Recorded data:
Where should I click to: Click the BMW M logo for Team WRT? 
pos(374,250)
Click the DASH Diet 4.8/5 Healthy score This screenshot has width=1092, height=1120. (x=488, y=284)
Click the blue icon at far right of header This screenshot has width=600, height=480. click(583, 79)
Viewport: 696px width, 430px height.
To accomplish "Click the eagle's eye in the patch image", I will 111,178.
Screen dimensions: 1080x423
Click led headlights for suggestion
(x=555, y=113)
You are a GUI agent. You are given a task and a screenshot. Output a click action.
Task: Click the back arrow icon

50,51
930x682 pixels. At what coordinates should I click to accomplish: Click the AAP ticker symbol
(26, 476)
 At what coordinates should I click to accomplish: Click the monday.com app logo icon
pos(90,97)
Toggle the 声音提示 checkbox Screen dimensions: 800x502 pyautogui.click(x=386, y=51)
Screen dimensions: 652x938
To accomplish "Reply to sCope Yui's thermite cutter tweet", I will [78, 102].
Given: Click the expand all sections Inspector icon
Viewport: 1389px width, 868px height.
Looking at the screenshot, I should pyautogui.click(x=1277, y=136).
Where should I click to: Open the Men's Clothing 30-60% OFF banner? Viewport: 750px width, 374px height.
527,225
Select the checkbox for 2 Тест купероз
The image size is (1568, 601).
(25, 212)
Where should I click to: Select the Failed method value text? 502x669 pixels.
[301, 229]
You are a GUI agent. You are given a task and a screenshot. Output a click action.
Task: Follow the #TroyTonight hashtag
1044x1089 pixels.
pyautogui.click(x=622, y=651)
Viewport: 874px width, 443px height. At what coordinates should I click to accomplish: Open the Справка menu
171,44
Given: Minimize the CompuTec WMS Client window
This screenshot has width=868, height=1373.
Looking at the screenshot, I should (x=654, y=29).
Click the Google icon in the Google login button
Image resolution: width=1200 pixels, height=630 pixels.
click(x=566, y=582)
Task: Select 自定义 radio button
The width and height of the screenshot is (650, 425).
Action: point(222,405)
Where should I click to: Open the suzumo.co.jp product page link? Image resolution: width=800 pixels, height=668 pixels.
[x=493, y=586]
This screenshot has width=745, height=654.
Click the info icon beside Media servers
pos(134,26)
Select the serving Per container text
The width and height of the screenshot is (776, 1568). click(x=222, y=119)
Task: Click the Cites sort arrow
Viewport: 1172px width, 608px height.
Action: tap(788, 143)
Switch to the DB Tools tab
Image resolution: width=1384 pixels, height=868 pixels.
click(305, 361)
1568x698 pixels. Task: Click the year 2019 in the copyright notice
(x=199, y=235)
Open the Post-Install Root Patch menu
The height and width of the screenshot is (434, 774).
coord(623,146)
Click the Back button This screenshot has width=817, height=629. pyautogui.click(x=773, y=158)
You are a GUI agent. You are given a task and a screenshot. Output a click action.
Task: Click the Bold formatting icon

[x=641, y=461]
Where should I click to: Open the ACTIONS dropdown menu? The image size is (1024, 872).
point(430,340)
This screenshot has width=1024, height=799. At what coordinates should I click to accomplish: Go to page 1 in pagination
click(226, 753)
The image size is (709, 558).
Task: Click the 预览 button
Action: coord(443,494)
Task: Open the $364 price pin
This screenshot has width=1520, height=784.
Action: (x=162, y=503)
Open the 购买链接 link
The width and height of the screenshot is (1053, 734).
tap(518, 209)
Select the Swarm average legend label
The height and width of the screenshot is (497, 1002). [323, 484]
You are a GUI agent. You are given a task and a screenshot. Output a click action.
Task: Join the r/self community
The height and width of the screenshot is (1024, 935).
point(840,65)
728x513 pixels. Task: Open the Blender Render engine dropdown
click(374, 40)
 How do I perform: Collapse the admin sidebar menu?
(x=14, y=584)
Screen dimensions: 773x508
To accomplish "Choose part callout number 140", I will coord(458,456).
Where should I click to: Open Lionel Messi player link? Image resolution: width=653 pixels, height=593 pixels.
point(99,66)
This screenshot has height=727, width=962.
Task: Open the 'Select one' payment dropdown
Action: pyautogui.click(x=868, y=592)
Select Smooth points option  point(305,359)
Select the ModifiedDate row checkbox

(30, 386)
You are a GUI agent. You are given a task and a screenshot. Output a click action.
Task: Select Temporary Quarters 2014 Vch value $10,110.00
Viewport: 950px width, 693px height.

What to work on: Please make an exact copy of every record, leaving nothing out.

Expected answer:
Where should I click to: Click the BMW M logo for Team WRT? 
pos(374,250)
Click the DASH Diet 4.8/5 Healthy score This screenshot has width=1092, height=1120. (x=488, y=284)
Click the blue icon at far right of header This screenshot has width=600, height=480. click(583, 79)
Viewport: 696px width, 430px height.
To accomplish "Click the eagle's eye in the patch image", I will 111,178.
Screen dimensions: 1080x423
Click led headlights for suggestion
(x=555, y=113)
You are a GUI agent. You are given a task and a screenshot. Output a click action.
Task: Click the back arrow icon

50,51
930x682 pixels. At what coordinates should I click to accomplish: Click the AAP ticker symbol
(26, 476)
 At what coordinates should I click to accomplish: Click the monday.com app logo icon
pos(90,97)
Toggle the 声音提示 checkbox Screen dimensions: 800x502 pyautogui.click(x=386, y=51)
Screen dimensions: 652x938
To accomplish "Reply to sCope Yui's thermite cutter tweet", I will [78, 102].
Given: Click the expand all sections Inspector icon
Viewport: 1389px width, 868px height.
Looking at the screenshot, I should pyautogui.click(x=1277, y=136).
Where should I click to: Open the Men's Clothing 30-60% OFF banner? Viewport: 750px width, 374px height.
527,225
Select the checkbox for 2 Тест купероз
The image size is (1568, 601).
(25, 212)
Where should I click to: Select the Failed method value text? 502x669 pixels.
[301, 229]
You are a GUI agent. You are given a task and a screenshot. Output a click action.
Task: Follow the #TroyTonight hashtag
1044x1089 pixels.
pyautogui.click(x=622, y=651)
Viewport: 874px width, 443px height. At what coordinates should I click to accomplish: Open the Справка menu
171,44
Given: Minimize the CompuTec WMS Client window
This screenshot has width=868, height=1373.
Looking at the screenshot, I should (x=654, y=29).
Click the Google icon in the Google login button
Image resolution: width=1200 pixels, height=630 pixels.
click(x=566, y=582)
Task: Select 自定义 radio button
The width and height of the screenshot is (650, 425).
Action: point(222,405)
Where should I click to: Open the suzumo.co.jp product page link? Image resolution: width=800 pixels, height=668 pixels.
[x=493, y=586]
This screenshot has width=745, height=654.
Click the info icon beside Media servers
pos(134,26)
Select the serving Per container text
The width and height of the screenshot is (776, 1568). click(x=222, y=119)
Task: Click the Cites sort arrow
Viewport: 1172px width, 608px height.
Action: tap(788, 143)
Switch to the DB Tools tab
Image resolution: width=1384 pixels, height=868 pixels.
click(305, 361)
1568x698 pixels. Task: Click the year 2019 in the copyright notice
(x=199, y=235)
Open the Post-Install Root Patch menu
The height and width of the screenshot is (434, 774).
coord(623,146)
Click the Back button This screenshot has width=817, height=629. pyautogui.click(x=773, y=158)
You are a GUI agent. You are given a task and a screenshot. Output a click action.
Task: Click the Bold formatting icon

[x=641, y=461]
Where should I click to: Open the ACTIONS dropdown menu? The image size is (1024, 872).
point(430,340)
This screenshot has width=1024, height=799. At what coordinates should I click to accomplish: Go to page 1 in pagination
click(226, 753)
The image size is (709, 558).
Task: Click the 预览 button
Action: coord(443,494)
Task: Open the $364 price pin
This screenshot has width=1520, height=784.
Action: (x=162, y=503)
Open the 购买链接 link
The width and height of the screenshot is (1053, 734).
tap(518, 209)
Select the Swarm average legend label
The height and width of the screenshot is (497, 1002). [323, 484]
You are a GUI agent. You are given a task and a screenshot. Output a click action.
Task: Join the r/self community
The height and width of the screenshot is (1024, 935).
point(840,65)
728x513 pixels. Task: Open the Blender Render engine dropdown
click(374, 40)
 How do I perform: Collapse the admin sidebar menu?
(x=14, y=584)
Screen dimensions: 773x508
To accomplish "Choose part callout number 140", I will coord(458,456).
Where should I click to: Open Lionel Messi player link? Image resolution: width=653 pixels, height=593 pixels.
point(99,66)
This screenshot has height=727, width=962.
Task: Open the 'Select one' payment dropdown
Action: pyautogui.click(x=868, y=592)
Select Smooth points option  point(305,359)
Select the ModifiedDate row checkbox

(30, 386)
You are a GUI agent. You are given a task and a screenshot. Output a click action.
Task: Select Temporary Quarters 2014 Vch value $10,110.00
Viewport: 950px width, 693px height.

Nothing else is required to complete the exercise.